| EXERCISE AIM |
Repeat, unchanged, the lines of the data between the line with "Given: Click the closing" and the line with "coord(228,778)", both of those lines included.

Entries showing where items appear:
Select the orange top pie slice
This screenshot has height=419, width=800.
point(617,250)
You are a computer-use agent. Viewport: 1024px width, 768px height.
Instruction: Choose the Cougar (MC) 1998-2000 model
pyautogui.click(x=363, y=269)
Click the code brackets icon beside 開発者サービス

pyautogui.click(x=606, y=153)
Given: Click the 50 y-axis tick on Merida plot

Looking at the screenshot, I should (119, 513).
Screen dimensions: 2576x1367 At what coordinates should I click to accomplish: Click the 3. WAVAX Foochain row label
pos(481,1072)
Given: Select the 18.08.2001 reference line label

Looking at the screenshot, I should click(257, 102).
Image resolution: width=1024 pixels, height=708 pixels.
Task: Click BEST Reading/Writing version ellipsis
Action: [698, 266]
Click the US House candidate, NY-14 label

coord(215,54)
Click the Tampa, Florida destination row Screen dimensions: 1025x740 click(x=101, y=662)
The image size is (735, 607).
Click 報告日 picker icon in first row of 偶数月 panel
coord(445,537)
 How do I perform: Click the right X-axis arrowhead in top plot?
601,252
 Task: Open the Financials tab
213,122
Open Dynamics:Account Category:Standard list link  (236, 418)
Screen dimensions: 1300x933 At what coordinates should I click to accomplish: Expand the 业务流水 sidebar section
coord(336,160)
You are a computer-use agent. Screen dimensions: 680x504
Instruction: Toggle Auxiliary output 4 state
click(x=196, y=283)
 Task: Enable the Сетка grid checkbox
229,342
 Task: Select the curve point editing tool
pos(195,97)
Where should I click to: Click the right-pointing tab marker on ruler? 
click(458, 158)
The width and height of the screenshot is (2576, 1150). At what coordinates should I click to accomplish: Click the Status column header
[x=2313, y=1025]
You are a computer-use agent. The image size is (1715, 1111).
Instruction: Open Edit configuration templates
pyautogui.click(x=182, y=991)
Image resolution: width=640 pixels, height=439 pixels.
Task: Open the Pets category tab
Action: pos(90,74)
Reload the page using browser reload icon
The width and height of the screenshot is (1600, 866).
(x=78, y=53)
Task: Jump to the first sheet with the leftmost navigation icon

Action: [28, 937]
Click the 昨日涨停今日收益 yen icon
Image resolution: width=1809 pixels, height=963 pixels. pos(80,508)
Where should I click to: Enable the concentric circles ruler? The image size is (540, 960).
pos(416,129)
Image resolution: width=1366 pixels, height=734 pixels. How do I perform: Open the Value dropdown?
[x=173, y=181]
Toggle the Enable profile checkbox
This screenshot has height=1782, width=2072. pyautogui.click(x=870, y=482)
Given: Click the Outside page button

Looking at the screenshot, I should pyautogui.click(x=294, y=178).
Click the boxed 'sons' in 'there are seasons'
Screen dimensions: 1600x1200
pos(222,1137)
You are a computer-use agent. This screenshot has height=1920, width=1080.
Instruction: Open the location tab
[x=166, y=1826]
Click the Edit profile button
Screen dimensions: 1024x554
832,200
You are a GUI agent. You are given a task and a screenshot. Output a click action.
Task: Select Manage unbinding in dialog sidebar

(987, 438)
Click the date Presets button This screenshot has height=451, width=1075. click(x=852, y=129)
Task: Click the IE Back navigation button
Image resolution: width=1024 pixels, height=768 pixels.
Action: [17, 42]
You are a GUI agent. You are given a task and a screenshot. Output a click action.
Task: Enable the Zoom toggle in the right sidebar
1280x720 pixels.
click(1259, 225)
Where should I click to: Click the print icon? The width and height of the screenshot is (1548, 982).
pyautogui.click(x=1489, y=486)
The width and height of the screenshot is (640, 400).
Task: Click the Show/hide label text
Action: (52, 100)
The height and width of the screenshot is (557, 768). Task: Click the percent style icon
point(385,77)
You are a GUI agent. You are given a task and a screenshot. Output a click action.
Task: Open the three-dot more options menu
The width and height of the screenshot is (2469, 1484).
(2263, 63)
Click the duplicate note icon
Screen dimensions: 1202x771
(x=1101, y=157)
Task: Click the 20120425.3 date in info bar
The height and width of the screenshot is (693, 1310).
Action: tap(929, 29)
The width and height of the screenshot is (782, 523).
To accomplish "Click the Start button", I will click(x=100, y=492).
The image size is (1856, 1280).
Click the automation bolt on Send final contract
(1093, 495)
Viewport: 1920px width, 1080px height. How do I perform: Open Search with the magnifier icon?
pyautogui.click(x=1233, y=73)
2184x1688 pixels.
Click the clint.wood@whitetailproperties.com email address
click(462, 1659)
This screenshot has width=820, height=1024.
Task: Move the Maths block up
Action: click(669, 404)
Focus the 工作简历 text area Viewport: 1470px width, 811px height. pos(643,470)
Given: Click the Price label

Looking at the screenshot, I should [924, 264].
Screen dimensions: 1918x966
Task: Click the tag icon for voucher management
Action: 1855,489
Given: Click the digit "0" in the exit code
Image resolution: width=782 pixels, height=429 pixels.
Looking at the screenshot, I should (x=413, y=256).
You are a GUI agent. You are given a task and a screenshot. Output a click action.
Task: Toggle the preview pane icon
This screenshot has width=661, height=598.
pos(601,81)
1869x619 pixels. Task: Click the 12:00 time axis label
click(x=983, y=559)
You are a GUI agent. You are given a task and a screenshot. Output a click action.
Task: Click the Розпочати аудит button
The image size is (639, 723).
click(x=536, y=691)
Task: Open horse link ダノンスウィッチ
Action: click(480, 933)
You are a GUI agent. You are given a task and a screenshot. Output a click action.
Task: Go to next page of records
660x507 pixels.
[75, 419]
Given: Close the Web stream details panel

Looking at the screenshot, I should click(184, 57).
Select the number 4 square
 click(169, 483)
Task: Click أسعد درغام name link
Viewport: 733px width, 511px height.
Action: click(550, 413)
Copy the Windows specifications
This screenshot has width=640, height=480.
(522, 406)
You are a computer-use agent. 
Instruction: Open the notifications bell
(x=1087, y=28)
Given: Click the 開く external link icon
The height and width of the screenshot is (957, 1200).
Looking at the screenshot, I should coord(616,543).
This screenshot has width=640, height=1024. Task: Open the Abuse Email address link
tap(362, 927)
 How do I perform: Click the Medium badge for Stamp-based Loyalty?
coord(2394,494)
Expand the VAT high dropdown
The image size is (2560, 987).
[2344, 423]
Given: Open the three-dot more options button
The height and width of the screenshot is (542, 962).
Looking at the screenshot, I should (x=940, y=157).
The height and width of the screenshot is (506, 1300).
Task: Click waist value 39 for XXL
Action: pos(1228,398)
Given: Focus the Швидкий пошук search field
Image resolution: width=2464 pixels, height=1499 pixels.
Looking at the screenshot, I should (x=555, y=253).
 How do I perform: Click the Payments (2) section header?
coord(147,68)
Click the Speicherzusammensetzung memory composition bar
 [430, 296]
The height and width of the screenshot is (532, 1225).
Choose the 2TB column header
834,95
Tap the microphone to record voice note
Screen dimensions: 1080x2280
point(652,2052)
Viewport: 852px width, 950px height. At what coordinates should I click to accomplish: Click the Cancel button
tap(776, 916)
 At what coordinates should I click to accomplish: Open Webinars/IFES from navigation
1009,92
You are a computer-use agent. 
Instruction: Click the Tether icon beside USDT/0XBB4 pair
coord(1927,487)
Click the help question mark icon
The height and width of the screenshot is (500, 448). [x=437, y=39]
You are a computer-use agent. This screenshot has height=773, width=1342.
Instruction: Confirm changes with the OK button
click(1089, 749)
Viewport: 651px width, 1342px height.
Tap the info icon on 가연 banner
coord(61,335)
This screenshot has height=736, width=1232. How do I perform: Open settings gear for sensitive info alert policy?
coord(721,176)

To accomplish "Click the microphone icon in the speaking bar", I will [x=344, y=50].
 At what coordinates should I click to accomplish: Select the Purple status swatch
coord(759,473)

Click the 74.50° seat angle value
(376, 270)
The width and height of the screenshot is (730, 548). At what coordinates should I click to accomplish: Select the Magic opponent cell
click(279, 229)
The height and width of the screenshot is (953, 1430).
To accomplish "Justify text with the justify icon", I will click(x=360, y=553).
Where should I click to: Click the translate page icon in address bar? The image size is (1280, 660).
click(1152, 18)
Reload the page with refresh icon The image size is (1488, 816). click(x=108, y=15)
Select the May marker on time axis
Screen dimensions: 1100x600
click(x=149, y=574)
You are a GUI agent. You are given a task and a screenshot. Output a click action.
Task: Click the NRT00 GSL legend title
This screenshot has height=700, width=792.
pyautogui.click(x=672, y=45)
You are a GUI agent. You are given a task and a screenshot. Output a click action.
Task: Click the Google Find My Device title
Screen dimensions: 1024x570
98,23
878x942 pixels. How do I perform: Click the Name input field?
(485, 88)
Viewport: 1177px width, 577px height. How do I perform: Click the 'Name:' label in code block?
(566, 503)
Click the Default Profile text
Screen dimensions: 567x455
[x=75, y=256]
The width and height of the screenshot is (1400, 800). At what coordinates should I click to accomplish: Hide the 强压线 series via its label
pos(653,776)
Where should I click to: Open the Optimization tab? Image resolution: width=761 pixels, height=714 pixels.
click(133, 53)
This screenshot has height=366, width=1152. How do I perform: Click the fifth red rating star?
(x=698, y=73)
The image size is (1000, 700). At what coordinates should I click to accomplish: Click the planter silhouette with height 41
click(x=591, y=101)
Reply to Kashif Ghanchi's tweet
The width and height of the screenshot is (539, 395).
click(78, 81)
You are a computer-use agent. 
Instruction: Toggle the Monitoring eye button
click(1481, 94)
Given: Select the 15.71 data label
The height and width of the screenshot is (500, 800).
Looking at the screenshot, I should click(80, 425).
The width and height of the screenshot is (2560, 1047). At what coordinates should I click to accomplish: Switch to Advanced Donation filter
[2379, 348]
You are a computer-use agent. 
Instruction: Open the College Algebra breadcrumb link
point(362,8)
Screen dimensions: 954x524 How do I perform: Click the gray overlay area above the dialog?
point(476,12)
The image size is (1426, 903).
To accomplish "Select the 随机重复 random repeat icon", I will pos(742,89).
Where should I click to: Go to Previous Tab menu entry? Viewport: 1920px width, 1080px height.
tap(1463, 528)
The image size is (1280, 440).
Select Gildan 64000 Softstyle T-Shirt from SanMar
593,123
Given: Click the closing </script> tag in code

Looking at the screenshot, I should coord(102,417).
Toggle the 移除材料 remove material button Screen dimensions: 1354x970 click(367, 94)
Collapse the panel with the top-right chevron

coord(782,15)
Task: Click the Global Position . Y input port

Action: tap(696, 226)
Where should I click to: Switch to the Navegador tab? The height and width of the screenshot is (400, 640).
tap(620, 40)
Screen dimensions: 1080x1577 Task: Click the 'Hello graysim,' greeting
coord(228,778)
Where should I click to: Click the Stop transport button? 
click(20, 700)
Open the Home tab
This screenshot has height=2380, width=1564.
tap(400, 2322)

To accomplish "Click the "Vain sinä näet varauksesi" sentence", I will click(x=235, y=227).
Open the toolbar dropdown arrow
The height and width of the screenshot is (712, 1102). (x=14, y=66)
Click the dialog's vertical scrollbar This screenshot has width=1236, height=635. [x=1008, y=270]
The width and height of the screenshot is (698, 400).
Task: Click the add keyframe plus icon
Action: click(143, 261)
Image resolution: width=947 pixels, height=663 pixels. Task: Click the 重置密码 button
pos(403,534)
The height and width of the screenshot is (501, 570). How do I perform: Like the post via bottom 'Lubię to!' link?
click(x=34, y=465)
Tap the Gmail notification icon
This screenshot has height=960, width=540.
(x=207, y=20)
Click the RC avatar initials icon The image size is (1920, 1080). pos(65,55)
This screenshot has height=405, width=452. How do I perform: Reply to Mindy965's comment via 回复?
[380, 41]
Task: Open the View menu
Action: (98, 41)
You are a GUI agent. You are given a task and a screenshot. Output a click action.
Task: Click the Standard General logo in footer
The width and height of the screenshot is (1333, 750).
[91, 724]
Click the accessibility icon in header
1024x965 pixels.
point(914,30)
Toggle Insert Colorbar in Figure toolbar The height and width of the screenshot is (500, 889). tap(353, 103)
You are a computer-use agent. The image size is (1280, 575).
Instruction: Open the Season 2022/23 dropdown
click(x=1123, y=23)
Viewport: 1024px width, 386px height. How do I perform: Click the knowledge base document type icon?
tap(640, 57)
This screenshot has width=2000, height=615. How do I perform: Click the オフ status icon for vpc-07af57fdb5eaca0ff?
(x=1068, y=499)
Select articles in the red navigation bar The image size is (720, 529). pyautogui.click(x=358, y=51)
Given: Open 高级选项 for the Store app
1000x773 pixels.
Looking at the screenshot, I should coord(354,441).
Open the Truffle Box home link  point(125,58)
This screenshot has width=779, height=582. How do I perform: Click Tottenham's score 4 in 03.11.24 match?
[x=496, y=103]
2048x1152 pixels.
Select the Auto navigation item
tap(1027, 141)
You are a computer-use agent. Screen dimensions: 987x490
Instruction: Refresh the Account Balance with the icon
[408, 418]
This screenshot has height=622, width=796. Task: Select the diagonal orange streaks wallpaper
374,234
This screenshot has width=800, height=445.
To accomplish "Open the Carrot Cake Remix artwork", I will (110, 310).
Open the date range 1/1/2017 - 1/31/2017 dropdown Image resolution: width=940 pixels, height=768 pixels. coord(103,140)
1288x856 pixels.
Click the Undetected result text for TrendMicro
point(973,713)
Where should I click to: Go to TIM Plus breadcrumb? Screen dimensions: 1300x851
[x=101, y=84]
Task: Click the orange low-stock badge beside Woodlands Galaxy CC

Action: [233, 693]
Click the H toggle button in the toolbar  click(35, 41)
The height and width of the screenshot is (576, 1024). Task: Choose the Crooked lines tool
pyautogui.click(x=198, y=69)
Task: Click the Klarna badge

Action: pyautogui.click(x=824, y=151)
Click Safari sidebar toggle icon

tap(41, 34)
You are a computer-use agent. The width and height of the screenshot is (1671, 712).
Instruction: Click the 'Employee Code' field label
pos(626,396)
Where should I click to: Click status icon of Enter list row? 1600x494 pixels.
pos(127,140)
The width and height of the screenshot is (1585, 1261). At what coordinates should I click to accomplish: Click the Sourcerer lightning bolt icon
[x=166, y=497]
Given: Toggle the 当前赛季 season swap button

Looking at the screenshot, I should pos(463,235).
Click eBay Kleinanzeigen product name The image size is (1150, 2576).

| SOLUTION TO THIS PROBLEM |
Given: Click the closing </script> tag in code

Looking at the screenshot, I should coord(102,417).
Toggle the 移除材料 remove material button Screen dimensions: 1354x970 click(367, 94)
Collapse the panel with the top-right chevron

coord(782,15)
Task: Click the Global Position . Y input port

Action: tap(696, 226)
Where should I click to: Switch to the Navegador tab? The height and width of the screenshot is (400, 640).
tap(620, 40)
Screen dimensions: 1080x1577 Task: Click the 'Hello graysim,' greeting
coord(228,778)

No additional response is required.